Holland challenged the mixed economy perspective presented by Anthony Crosland in his ‘Future of Socialism’ and subsequent works, which dominated Labour Party economic thinking until the early 1970’s. Holland was influenced by the French experience of economic planning and the Belgian socialist Prime Minister Paul Henri Spaak and President of the European Steel and Coal Community, and was involved in the development of Labour Party policy on the Common Market in the 1960’s and the development of the Treaty of Rome. He now focuses mainly on European and international economics. He has maintained an interest in international development, having served as shadow Minister between 1983 and 1987, under Kinnock’s leadership. He has written a book on Eritrea.
The Socialist Challenge, published in 1975, set out the theoretical basis and the programme that was to become known as the Alternative Economic Strategy. At the time the Labour Party NEC and the shadow cabinet were dominated by a left-wing group which included Tony Benn, Ian Mikardo, Eric Heffer, Judith Hart and Albert Booth. Tony Benn as Secretary of State for Industry tried to implement the strategy, but was moved to Energy Secretary where he had less influence. The story of the rise and fall of the new economic policy is told in John Medhurst’s That Option No Longer Exists, published in 2014.

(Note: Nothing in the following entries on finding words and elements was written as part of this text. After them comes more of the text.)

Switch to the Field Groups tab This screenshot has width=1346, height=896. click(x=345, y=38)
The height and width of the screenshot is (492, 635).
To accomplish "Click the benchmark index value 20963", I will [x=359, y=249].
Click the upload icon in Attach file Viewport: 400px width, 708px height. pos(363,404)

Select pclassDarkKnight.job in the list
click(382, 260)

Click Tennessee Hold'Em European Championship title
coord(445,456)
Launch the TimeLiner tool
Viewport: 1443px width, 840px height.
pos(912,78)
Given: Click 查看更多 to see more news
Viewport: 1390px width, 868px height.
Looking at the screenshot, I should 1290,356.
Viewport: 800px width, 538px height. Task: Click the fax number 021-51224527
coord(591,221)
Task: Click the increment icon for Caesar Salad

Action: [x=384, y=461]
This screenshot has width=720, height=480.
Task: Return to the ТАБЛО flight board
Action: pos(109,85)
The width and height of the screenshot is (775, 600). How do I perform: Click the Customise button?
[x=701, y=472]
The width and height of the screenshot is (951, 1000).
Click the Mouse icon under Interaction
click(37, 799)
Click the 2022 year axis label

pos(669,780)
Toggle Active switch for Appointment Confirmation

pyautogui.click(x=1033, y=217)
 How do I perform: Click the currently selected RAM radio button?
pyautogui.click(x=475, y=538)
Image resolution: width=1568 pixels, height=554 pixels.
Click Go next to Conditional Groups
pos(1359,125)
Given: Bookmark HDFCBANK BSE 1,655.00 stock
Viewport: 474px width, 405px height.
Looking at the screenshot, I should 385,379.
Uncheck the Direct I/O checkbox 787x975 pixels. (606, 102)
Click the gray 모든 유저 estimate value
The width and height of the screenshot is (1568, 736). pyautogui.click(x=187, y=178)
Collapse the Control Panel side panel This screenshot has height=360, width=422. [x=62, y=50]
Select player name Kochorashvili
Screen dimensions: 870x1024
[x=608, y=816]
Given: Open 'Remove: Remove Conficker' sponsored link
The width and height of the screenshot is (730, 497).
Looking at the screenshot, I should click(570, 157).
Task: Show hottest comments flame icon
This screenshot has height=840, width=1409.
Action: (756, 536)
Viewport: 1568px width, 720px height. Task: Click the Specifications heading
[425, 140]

“What is the socialist challenge? Essentially, it is the claim that we can transform the injustice inequality and inefficiency of modern capitalism. In Britain in the early 1970’s the Labour Party shaped a radical new strategy for the beginnings of such transformation. The programme for extended public ownership, strategic planning and workers’ democracy opened the feasibility of a genuine transition to socialism in a democratic society. For the first time since the immediate post-war period, the socialist challenge moved from theory to the politics of a mass party in government.
“The main dimensions of Labour’s socialist challenge include not only a penetration of the commanding heights of the modern capitalism in the meso-economic sector, but also a simultaneous transformation of the prevailing class structures which concentrate economic and social power in the hands of a largely self-perpetuating oligarchy. This can never be a complete or final process. There is no socialist utopia at the end of a specific programme for transformation.
“Socialism is the creation of a society in which it is easier to secure self-fulfilment through serving society than through the exclusive pursuit of self alone… It is a society in which people are both practical and idealists.
“Progress to socialism should be an ongoing process, but one in which the critical centres of capitalist power and class were transformed by a socialist government, backed by the trade unions. It is a key premise of this analysis that such transformation can be achieved trough democratic processes. Without such democratic change, transition to socialism could prove less a controlled transition in the public interest, an explosion of social resentment and political counter-reaction, challenging freedoms which are rightly held dear even in an economically unjust society. On the other hand, such democratic reforms must be effectively revolutionary in character. In other words, they must reverse the current dominance of capitalist modes of production and capitalist motivation into a dominance of democratically controlled socialism. They must transform capitalist society rather than try ineffectively to alleviate its implicit injustice.”